■ Source data:
......

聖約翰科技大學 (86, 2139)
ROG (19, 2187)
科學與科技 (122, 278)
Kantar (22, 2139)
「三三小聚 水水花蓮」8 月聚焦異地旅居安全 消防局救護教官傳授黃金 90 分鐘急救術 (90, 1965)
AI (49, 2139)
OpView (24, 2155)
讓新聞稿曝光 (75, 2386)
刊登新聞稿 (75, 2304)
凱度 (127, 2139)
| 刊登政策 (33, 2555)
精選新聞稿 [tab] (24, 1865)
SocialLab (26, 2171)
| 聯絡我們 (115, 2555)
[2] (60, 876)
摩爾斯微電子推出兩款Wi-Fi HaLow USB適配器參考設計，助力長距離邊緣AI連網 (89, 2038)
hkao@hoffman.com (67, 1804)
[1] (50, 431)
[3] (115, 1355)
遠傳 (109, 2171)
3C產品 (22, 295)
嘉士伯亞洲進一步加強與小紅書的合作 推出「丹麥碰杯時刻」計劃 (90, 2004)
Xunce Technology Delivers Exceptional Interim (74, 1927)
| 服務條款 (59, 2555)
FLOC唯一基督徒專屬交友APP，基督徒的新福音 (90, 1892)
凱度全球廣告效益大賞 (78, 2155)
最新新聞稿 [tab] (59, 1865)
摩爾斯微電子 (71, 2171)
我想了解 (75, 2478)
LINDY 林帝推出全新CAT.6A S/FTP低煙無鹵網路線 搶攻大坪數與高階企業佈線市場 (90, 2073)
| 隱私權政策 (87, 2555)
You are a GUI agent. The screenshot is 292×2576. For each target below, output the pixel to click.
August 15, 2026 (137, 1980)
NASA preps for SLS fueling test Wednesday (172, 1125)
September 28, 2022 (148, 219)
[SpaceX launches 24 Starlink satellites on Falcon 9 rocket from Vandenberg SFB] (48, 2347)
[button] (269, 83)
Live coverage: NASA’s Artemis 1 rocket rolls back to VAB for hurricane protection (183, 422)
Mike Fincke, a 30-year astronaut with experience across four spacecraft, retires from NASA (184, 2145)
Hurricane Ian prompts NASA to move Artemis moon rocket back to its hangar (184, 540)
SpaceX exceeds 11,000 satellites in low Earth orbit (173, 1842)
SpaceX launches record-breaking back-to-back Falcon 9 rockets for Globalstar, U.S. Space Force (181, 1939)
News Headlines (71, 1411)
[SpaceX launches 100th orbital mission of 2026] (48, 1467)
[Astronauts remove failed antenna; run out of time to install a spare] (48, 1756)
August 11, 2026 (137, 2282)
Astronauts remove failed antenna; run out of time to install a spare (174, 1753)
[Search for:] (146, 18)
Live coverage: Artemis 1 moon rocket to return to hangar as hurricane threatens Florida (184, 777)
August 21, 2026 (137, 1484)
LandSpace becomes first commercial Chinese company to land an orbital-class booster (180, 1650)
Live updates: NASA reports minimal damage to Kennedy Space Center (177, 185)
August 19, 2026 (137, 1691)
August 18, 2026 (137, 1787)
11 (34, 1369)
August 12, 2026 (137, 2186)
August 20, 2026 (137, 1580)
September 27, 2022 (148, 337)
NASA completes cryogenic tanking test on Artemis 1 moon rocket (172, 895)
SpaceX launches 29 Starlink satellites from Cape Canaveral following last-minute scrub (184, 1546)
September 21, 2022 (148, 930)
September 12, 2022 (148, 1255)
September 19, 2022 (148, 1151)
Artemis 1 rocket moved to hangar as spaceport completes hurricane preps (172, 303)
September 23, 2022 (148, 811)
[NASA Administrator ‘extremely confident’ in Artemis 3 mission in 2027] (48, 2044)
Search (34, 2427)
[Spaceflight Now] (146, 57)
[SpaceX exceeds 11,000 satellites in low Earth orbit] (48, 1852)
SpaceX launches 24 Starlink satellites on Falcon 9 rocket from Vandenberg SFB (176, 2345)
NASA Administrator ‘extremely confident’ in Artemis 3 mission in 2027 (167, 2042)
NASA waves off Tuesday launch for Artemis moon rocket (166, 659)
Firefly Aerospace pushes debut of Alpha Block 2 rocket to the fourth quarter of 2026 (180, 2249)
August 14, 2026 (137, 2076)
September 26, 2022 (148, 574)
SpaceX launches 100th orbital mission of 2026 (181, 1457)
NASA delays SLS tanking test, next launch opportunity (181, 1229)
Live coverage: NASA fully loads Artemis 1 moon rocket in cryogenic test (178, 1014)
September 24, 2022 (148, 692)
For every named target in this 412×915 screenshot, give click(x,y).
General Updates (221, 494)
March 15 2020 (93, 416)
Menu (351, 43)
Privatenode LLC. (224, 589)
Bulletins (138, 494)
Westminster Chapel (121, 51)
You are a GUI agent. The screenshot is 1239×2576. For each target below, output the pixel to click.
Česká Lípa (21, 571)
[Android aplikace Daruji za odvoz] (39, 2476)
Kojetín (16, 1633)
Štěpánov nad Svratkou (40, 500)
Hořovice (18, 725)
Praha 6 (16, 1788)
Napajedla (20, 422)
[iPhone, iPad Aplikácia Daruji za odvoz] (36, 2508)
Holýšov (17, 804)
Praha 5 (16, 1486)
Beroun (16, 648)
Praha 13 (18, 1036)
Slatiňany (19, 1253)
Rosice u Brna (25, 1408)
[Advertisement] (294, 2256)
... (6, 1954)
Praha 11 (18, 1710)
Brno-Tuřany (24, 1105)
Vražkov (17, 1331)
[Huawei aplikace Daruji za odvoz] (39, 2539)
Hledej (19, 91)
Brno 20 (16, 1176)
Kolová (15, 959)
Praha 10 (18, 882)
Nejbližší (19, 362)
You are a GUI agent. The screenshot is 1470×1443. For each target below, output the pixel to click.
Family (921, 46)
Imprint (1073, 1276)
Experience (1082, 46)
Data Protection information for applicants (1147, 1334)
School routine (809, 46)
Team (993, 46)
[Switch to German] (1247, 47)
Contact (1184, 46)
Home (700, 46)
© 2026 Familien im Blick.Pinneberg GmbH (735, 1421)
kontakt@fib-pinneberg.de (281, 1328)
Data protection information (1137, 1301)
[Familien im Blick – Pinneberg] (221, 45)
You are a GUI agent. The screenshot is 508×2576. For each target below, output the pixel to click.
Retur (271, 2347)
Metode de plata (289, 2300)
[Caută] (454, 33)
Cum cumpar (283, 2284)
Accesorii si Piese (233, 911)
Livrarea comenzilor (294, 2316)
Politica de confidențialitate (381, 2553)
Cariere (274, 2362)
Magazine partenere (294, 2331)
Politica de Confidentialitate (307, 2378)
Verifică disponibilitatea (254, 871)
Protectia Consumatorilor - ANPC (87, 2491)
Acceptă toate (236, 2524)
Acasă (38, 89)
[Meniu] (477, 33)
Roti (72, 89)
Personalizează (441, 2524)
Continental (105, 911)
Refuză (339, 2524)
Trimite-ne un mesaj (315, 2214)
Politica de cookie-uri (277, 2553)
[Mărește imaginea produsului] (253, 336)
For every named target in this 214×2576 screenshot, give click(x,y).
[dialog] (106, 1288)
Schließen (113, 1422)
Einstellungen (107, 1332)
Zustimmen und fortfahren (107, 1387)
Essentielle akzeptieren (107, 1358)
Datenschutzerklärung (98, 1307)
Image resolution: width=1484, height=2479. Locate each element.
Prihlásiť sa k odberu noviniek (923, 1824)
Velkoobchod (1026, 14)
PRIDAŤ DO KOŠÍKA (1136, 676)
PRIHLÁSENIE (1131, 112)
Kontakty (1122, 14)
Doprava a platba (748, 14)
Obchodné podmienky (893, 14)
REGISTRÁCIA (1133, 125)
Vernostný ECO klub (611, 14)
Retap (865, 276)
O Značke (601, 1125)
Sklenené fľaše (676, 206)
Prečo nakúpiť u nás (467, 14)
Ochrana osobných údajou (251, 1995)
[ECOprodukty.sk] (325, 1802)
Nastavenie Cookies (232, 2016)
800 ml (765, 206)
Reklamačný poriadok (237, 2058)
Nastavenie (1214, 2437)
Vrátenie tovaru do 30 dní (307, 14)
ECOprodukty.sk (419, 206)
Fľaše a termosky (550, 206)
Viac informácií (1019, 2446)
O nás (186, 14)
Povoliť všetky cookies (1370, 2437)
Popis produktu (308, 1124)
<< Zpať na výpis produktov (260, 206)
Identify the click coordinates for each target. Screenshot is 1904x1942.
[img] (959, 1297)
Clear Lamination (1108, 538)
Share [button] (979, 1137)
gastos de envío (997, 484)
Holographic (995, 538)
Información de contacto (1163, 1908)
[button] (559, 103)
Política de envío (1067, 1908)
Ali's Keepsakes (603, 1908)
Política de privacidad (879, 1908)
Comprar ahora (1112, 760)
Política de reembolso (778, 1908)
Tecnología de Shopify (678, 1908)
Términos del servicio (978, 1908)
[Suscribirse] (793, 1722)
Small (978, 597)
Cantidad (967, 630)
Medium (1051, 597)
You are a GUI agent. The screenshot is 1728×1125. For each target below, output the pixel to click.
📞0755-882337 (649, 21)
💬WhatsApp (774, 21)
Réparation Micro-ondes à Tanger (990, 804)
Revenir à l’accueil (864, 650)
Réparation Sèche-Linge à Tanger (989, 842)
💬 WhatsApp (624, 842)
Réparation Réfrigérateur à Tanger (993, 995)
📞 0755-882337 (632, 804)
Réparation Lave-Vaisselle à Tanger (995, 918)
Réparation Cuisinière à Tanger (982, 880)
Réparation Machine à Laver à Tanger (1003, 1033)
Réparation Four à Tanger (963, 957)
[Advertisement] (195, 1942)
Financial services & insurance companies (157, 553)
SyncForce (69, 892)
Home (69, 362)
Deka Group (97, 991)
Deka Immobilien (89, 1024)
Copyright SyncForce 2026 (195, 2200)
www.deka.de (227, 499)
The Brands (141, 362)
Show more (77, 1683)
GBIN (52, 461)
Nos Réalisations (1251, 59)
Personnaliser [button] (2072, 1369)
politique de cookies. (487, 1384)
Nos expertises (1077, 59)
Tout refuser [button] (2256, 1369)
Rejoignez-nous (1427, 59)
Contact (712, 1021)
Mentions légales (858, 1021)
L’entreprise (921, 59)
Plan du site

......

■ Task objective:
For this exercise, output exactly the lines above from the line with "[ECOprodukty.sk] (325, 1802)" to the line with "Medium (1051, 597)", counting both, and leave out the rest.

■ Response box:
[ECOprodukty.sk] (325, 1802)
Nastavenie Cookies (232, 2016)
800 ml (765, 206)
Reklamačný poriadok (237, 2058)
Nastavenie (1214, 2437)
Vrátenie tovaru do 30 dní (307, 14)
ECOprodukty.sk (419, 206)
Fľaše a termosky (550, 206)
Viac informácií (1019, 2446)
O nás (186, 14)
Povoliť všetky cookies (1370, 2437)
Popis produktu (308, 1124)
<< Zpať na výpis produktov (260, 206)
Identify the click coordinates for each target. Screenshot is 1904x1942.
[img] (959, 1297)
Clear Lamination (1108, 538)
Share [button] (979, 1137)
gastos de envío (997, 484)
Holographic (995, 538)
Información de contacto (1163, 1908)
[button] (559, 103)
Política de envío (1067, 1908)
Ali's Keepsakes (603, 1908)
Política de privacidad (879, 1908)
Comprar ahora (1112, 760)
Política de reembolso (778, 1908)
Tecnología de Shopify (678, 1908)
Términos del servicio (978, 1908)
[Suscribirse] (793, 1722)
Small (978, 597)
Cantidad (967, 630)
Medium (1051, 597)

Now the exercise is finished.